Someone on CBB the other night didn't know who Kim Jong-un was. I was genuinely shocked. Probs my fault for watching Grin.

gonnabreakmyrustycage · 23/08/2018 08:01

I know an adult who thought that skimmed, semi-skimmed and full fat milk came from skinny, average and fat cows respectively.

EdisonLightBulb · 23/08/2018 08:05

Do we have the same hairdresser OP? Mine said almost exactly the same thing when I said we were going to Krakow. She had never heard of Auschwitz, or even concentration camps. She is 32 FFS.

I was actually shocked.

Glowerglass · 23/08/2018 08:10

My DS is 11 and knows about Auschwitz and the Holocaust. I reckon she misheard though.

anniehm · 23/08/2018 08:14

I blame the parents. Never been to any of the concentration camps but we took the kids to Normandy when they were at primary school (highly recommended) and we also went to Nuremberg when they were a bit older.
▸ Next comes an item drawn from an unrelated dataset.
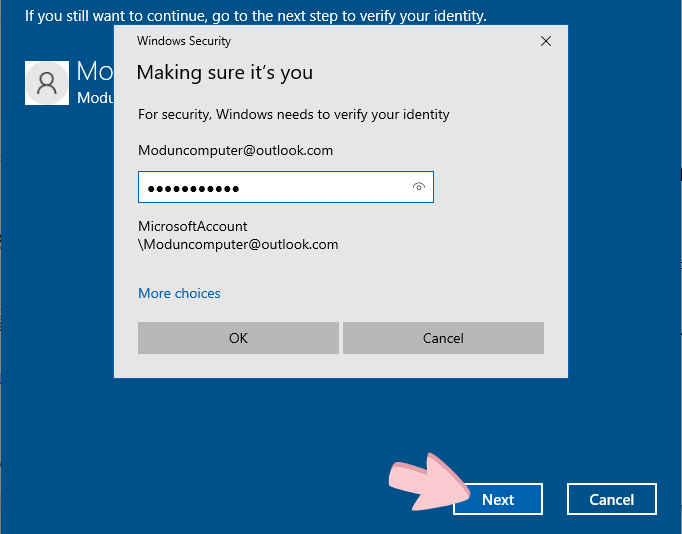Cancel the wizard with the bottom-right Cancel button
Viewport: 682px width, 534px height.
pyautogui.click(x=611, y=499)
We show them appropriate tv prior to the holiday and now they have access to internet of course though not then. No surprises the eldest is studying history! School can't teach everything, do families not talk at home? This weekend we have castles on the agenda (though the only "kid" coming I think is canine on account of mine being grown

crazycatgal · 23/08/2018 08:15

When I told a hairdresser that I was going to Berlin, she ask what country it was in. 🙄

InfiniteVariety · 23/08/2018 08:25

SharpLily your phrase "cultural poverty" sums up the problem. It is about what you talk to/do with your children on a daily basis, encouraging an interest in the wider world and what goes on there, now and in the past

Mrbatmun · 23/08/2018 08:52

The Boy in the Striped Pyjamas was just awful and totally unrealistic.

Bruno is the son of a concentration camp commander but has absolutely no idea what the Nazis are doing or who Shmuel is? And Shmuel never spills the beans about what is going on?
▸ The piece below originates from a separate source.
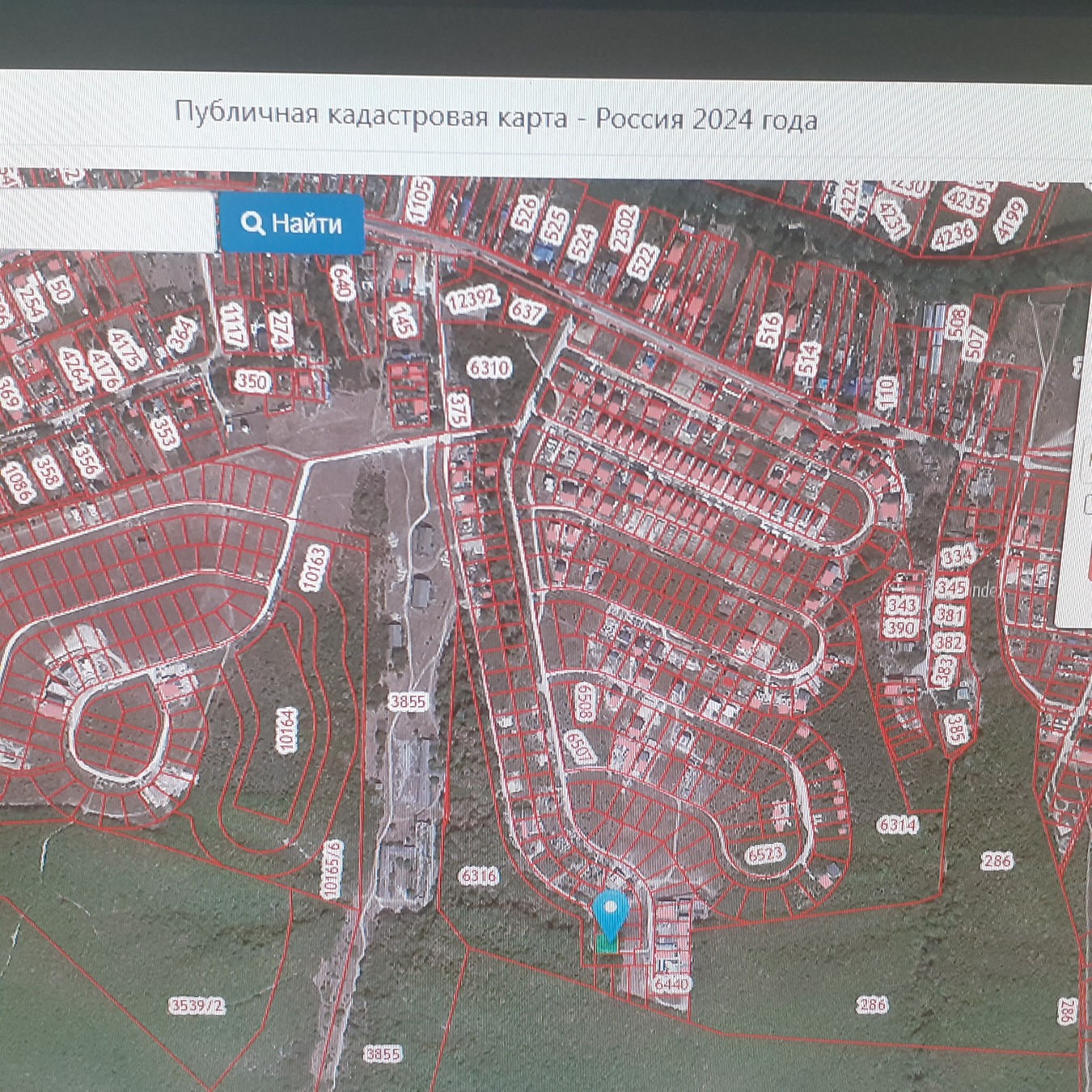1092x1092 pixels.
Task: Focus the cadastral number search field
Action: (x=105, y=222)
No one realises that Bruno and Shmuel are meeting at the fence, and Bruno is able to get into the camp by digging a hole under the fence, but the prisoners are too stupid to take advantage of such lax security?

And the 'shocking twist' at the end of the little Aryan boy accidentally being gassed alongside the Jews. Because we all knew the fate of Shmuel and his Jewish counterparts, so just gassing them would have been a bit predictable.....Hmm

Mrbatmun · 23/08/2018 08:53

I'm 24 and this is the first I've heard of this

The first you have heard of what?

ShirleyPhallus · 23/08/2018 08:55

Half stay on and make a LOT of money like us oldies

Genuine question - how much can you earn working in a call centre?

DappledThings · 23/08/2018 09:22

A colleague of DH's went to Auschwitz a few years ago. He came back explaining his dilemma that he wasn't sure what was more insensitive; taking a selfie or interrupting a stranger's contemplation to ask them to take it.

The concept of taking a photo and just not fucking being in it for once passed him by.